◆ ASSIGNED TASK:
Which lines should be repeated? Exactly the one containing "Работа с ЮИС Легалакт (256, 14)" and every line after it through the end of the entries below.

# # # # #

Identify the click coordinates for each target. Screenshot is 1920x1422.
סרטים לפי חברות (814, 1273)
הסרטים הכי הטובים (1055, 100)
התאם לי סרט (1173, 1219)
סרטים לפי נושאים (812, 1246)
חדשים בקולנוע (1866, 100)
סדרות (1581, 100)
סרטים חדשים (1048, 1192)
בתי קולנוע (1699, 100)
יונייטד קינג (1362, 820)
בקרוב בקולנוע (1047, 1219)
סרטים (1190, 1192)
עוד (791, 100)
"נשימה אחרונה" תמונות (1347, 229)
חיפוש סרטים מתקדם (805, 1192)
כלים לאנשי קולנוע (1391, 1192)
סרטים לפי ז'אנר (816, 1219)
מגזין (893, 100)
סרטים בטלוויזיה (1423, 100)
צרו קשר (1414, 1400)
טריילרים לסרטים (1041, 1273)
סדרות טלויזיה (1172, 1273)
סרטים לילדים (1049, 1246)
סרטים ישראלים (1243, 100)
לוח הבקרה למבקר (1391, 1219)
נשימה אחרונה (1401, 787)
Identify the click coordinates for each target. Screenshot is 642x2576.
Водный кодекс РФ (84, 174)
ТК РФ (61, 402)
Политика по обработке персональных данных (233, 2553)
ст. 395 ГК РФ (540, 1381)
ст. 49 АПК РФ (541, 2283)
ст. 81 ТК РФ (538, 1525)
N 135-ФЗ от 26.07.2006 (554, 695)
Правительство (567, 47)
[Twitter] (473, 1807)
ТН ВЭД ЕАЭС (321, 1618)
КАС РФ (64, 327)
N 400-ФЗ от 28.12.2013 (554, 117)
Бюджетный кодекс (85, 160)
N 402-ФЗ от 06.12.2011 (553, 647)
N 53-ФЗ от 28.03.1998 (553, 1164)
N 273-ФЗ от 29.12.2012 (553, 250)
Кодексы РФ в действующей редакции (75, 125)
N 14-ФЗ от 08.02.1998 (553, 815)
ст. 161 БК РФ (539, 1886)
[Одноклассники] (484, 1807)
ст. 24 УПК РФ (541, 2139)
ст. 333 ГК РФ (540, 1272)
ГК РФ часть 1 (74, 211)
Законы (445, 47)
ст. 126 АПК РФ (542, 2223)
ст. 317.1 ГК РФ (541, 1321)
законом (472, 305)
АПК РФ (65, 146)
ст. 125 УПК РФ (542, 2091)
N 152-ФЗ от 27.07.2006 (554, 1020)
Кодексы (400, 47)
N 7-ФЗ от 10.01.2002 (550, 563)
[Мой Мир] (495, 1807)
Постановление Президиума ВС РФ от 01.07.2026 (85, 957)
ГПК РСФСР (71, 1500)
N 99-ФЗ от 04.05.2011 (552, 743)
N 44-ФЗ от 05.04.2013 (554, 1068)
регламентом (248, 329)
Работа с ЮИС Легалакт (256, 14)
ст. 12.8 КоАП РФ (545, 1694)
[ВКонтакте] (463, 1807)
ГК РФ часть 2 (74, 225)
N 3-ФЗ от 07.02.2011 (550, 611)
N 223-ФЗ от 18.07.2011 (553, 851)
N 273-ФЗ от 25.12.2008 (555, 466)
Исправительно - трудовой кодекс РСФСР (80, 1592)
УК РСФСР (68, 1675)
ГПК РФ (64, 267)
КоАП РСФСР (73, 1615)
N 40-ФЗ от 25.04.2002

# # # # #

◆ FINISHED EXERCISE:
Работа с ЮИС Легалакт (256, 14)
ст. 12.8 КоАП РФ (545, 1694)
[ВКонтакте] (463, 1807)
ГК РФ часть 2 (74, 225)
N 3-ФЗ от 07.02.2011 (550, 611)
N 223-ФЗ от 18.07.2011 (553, 851)
N 273-ФЗ от 25.12.2008 (555, 466)
Исправительно - трудовой кодекс РСФСР (80, 1592)
УК РСФСР (68, 1675)
ГПК РФ (64, 267)
КоАП РСФСР (73, 1615)
N 40-ФЗ от 25.04.2002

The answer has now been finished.